**WHAT IS NEEDED**.
Look for "agent" in each line of the records, and copy the lines that have it.

**THE RECORDS**.
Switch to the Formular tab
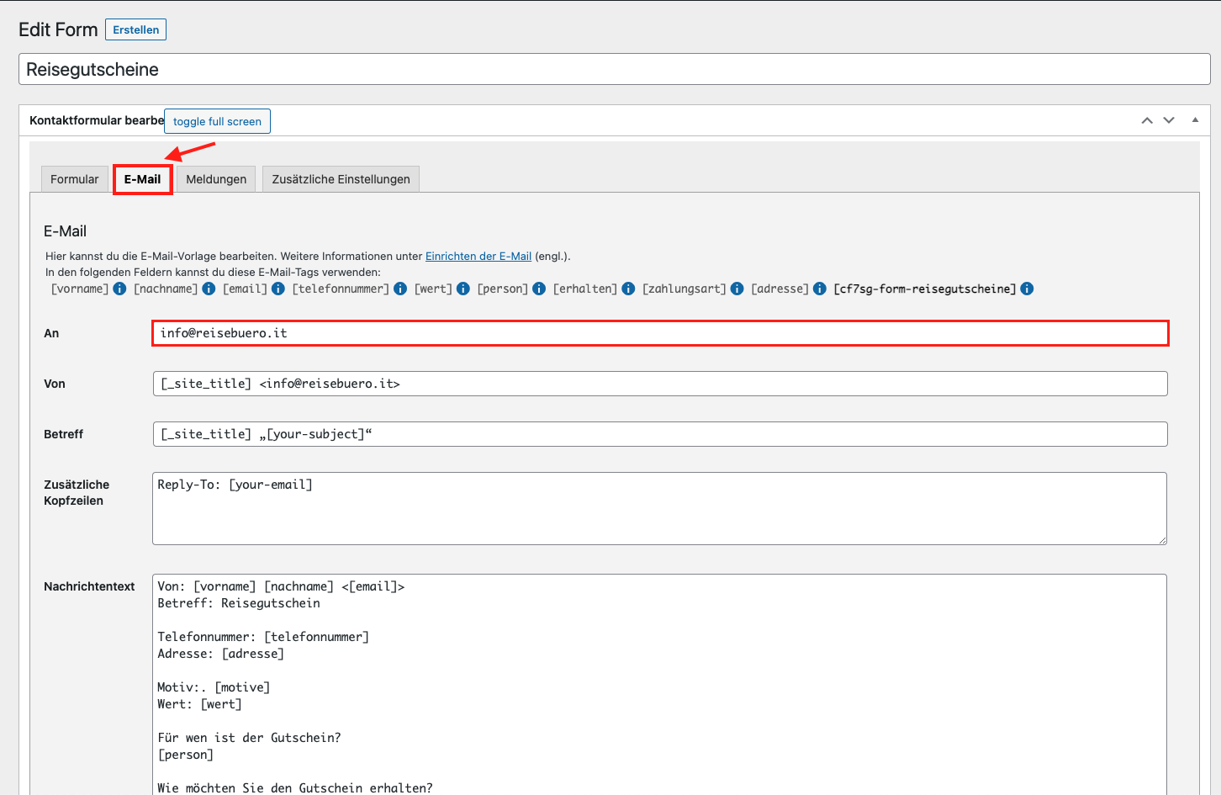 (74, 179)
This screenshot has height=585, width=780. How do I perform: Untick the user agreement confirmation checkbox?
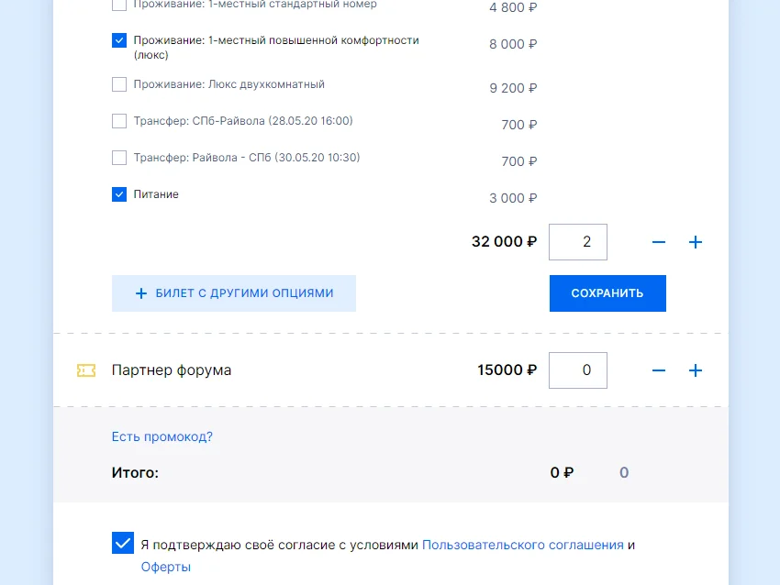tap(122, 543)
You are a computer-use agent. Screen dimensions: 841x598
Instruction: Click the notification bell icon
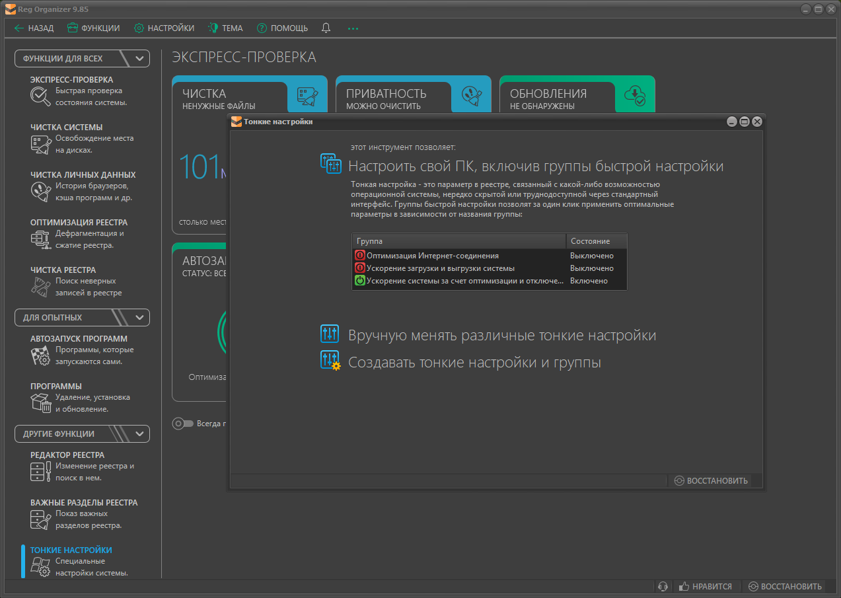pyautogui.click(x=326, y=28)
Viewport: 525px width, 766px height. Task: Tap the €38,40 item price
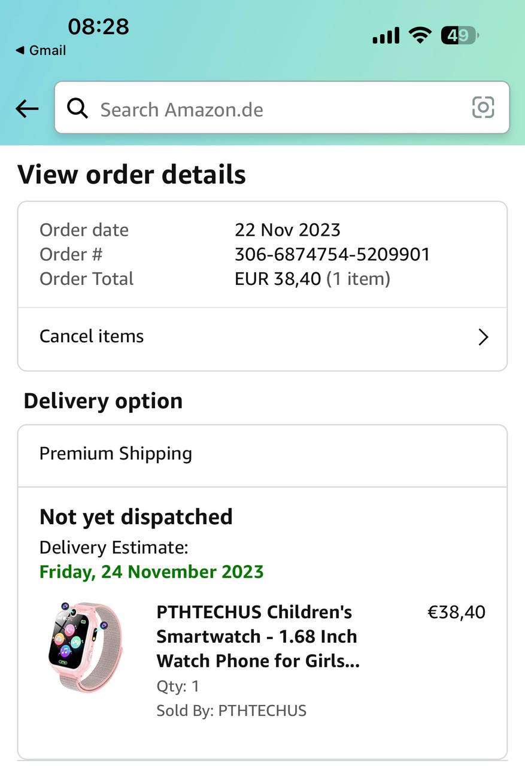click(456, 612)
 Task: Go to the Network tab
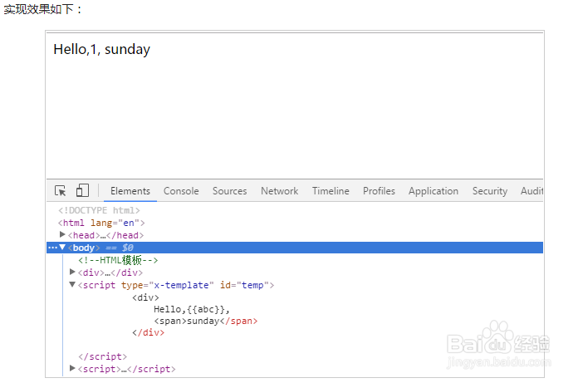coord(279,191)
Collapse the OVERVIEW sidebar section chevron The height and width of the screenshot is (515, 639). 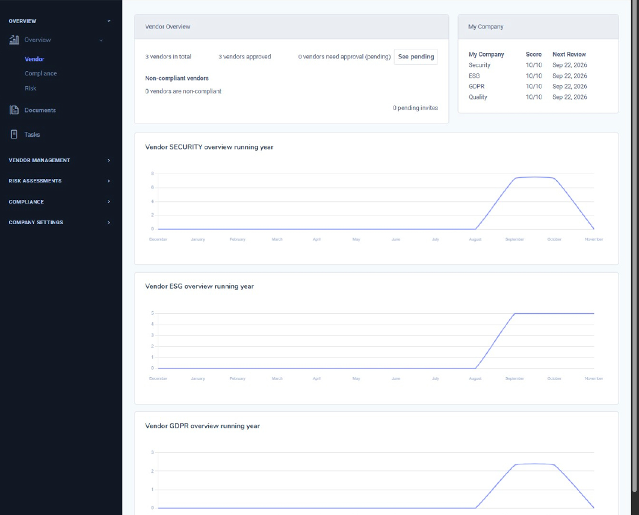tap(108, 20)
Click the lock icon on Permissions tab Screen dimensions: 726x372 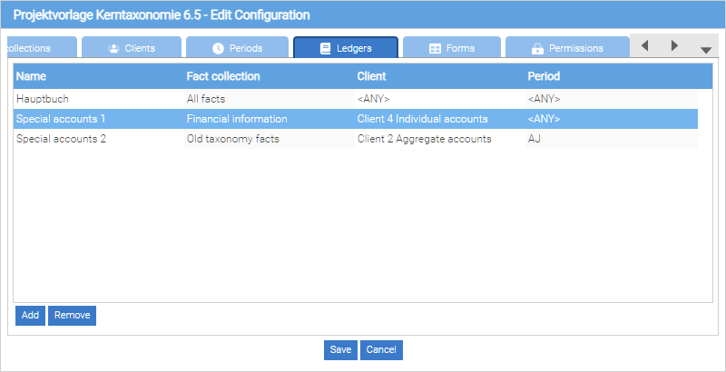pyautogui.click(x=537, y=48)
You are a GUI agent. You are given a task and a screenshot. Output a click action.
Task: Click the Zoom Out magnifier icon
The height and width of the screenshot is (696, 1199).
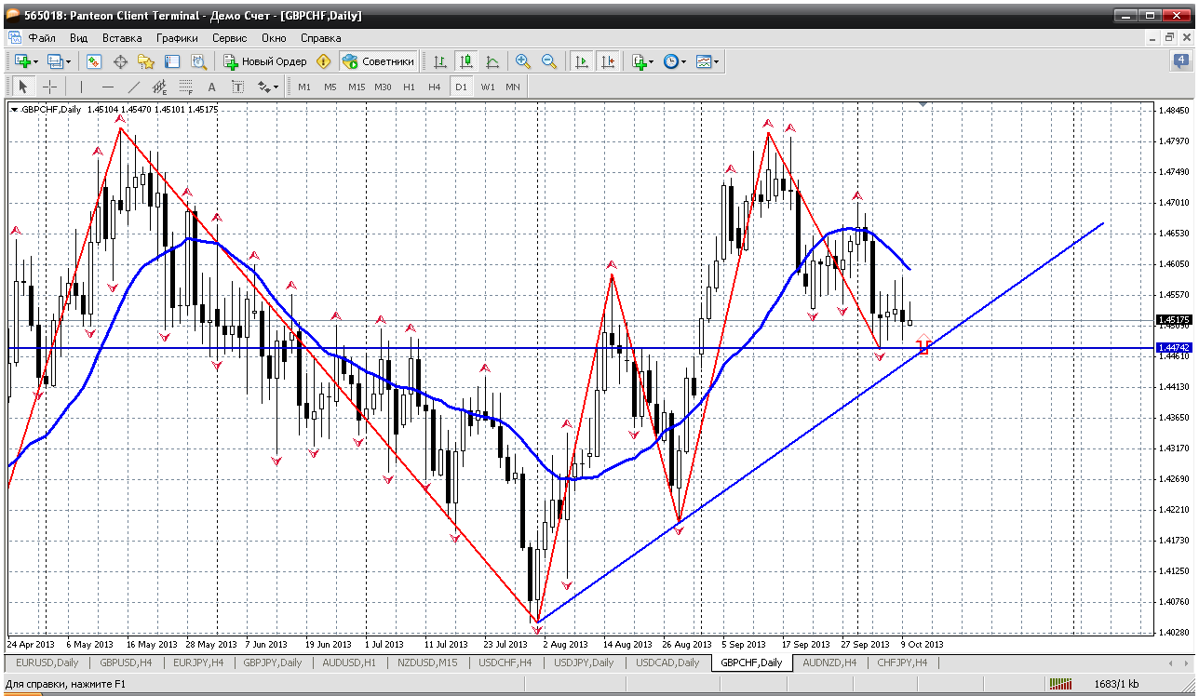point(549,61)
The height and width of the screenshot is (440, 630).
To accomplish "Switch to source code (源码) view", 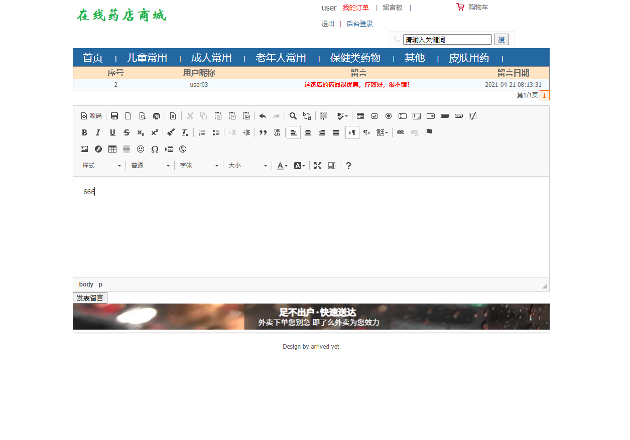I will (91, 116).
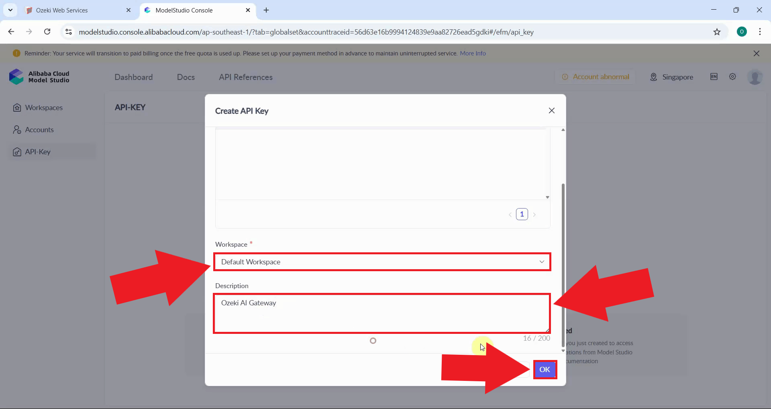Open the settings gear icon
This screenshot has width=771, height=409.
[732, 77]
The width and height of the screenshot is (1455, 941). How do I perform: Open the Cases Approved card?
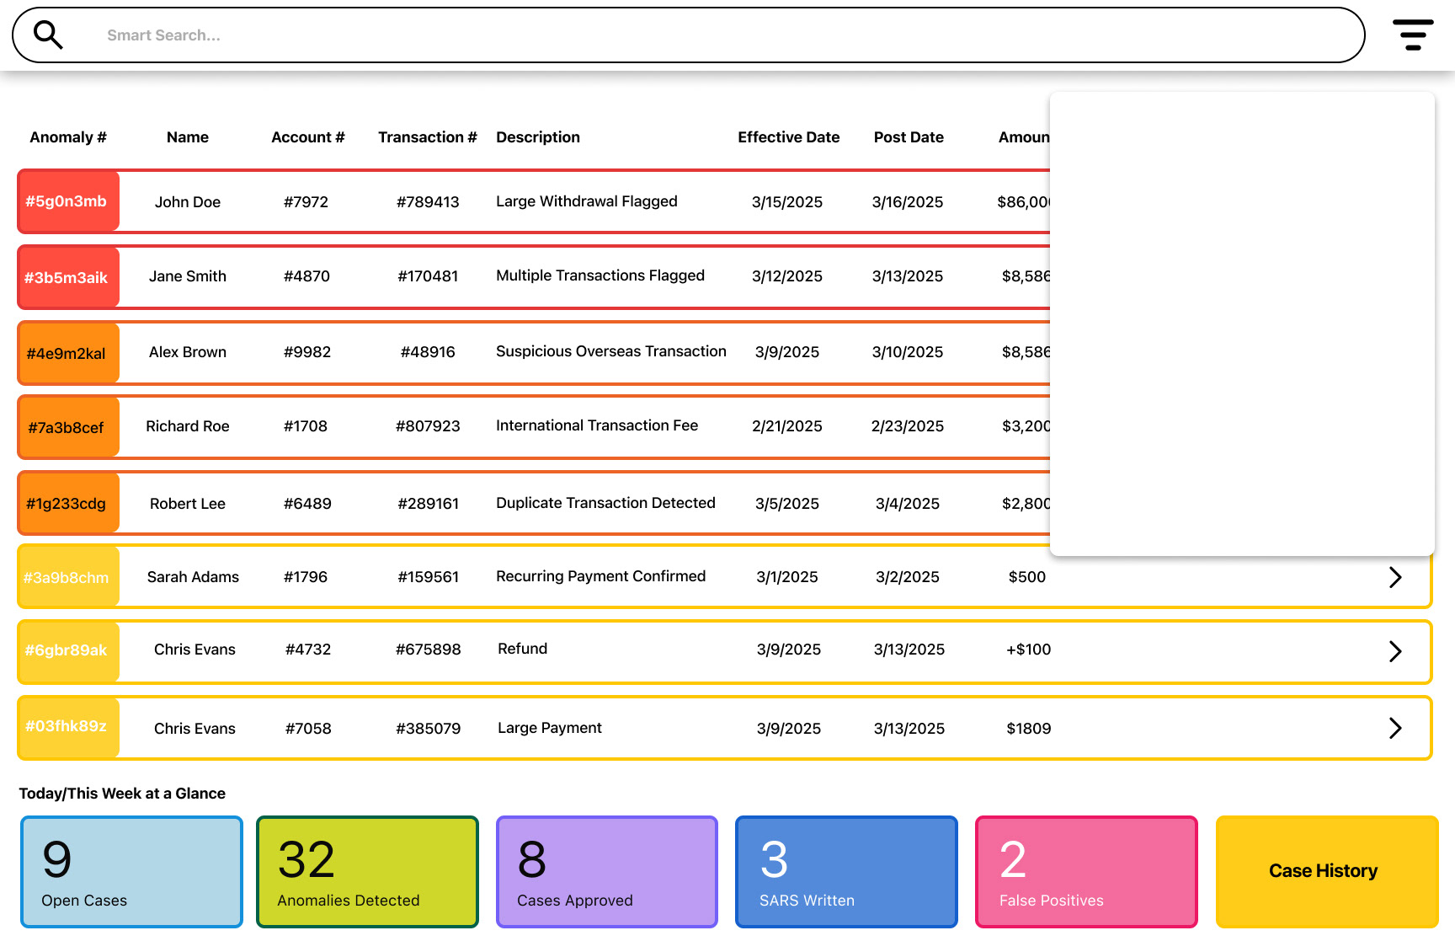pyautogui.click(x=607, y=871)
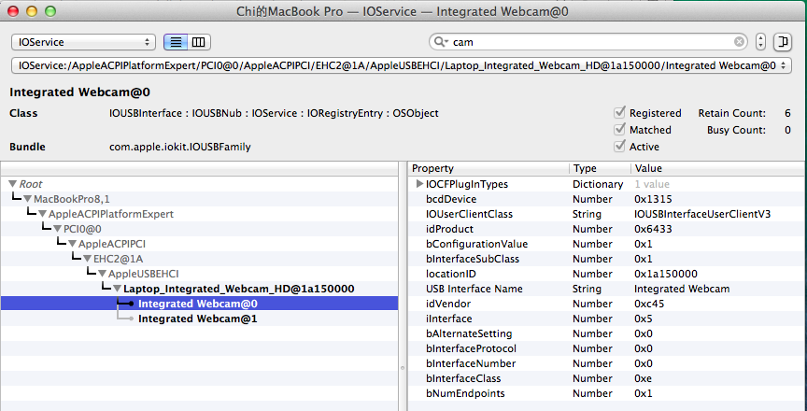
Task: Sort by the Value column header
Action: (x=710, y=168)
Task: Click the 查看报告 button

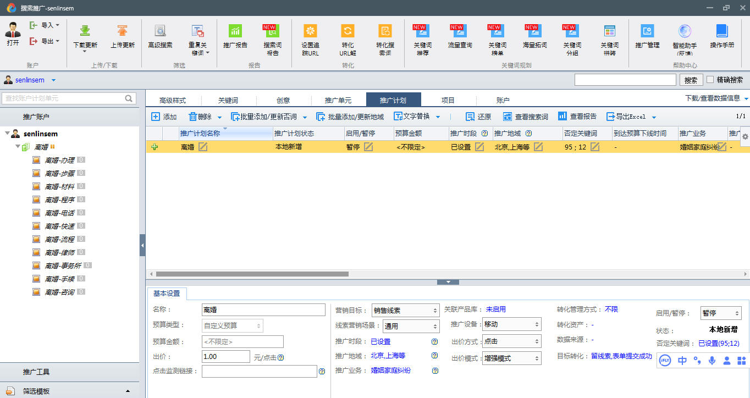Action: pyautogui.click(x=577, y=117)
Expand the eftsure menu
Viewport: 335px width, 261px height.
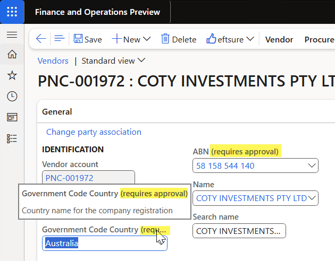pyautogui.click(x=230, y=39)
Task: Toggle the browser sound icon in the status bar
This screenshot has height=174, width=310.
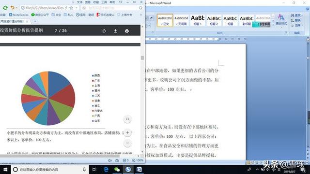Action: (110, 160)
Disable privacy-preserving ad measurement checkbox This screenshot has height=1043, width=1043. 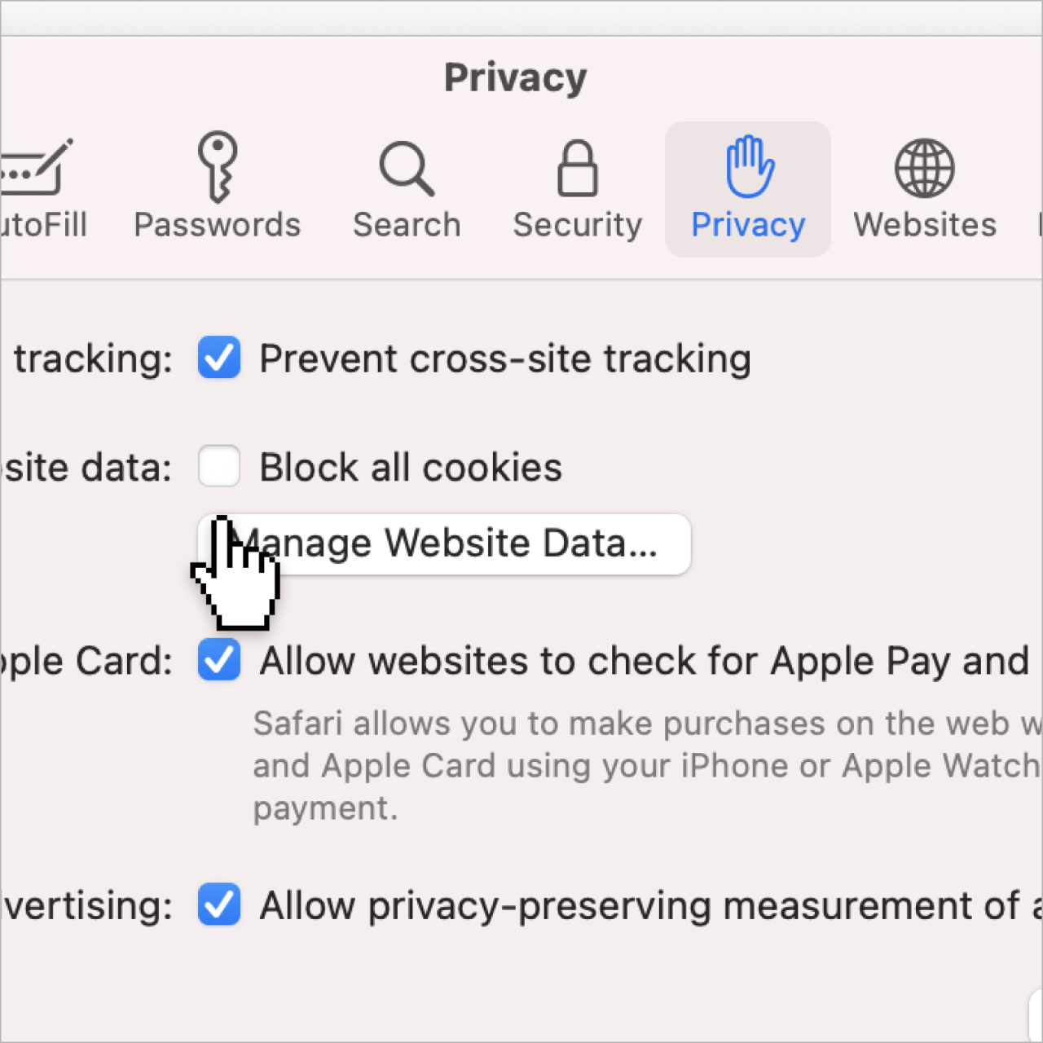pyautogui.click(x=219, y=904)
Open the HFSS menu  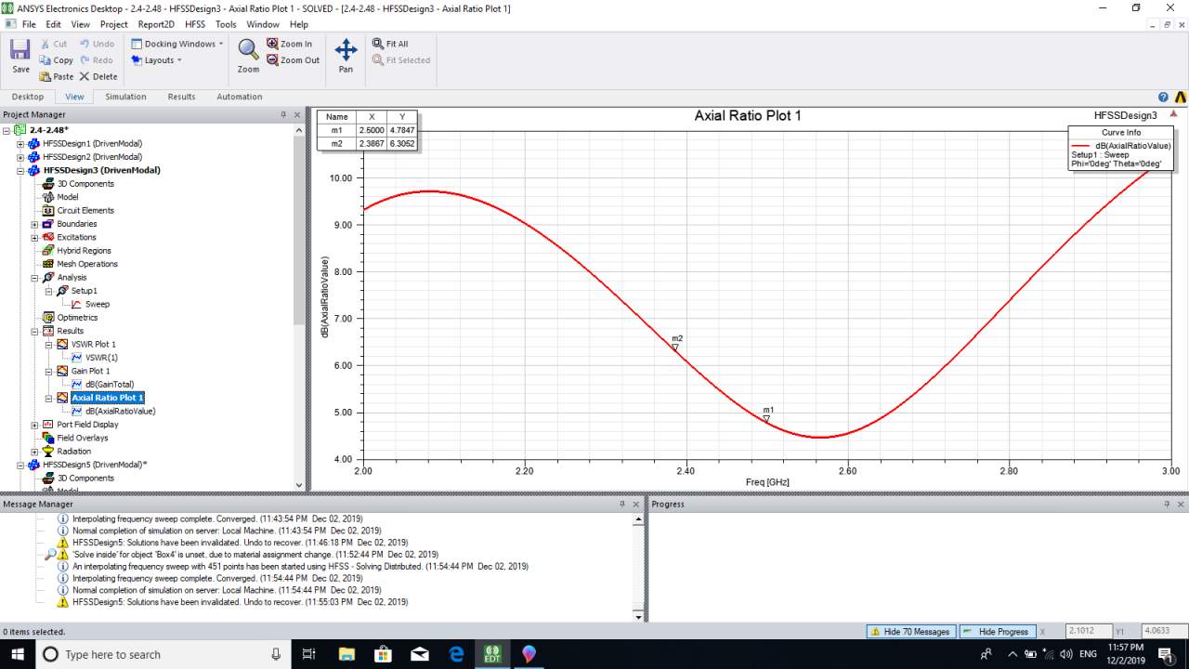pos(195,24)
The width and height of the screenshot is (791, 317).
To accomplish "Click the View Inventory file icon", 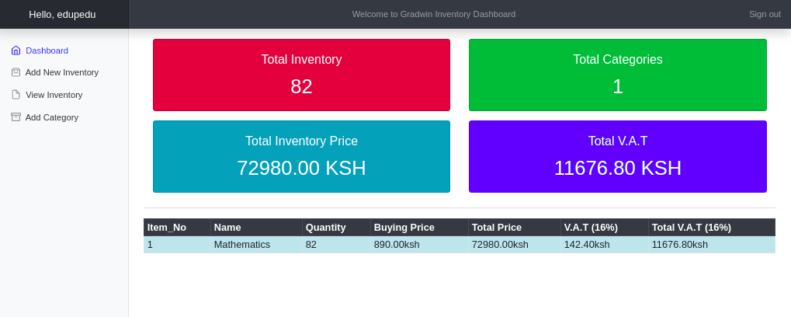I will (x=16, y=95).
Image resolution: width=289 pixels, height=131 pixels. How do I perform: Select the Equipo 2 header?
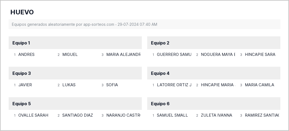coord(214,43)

**EXERCISE OUTPUT**.
You are a computer-use agent. Screen dimensions: 841x598
You are a GUI agent. You are given a task and a screenshot. Output a click action.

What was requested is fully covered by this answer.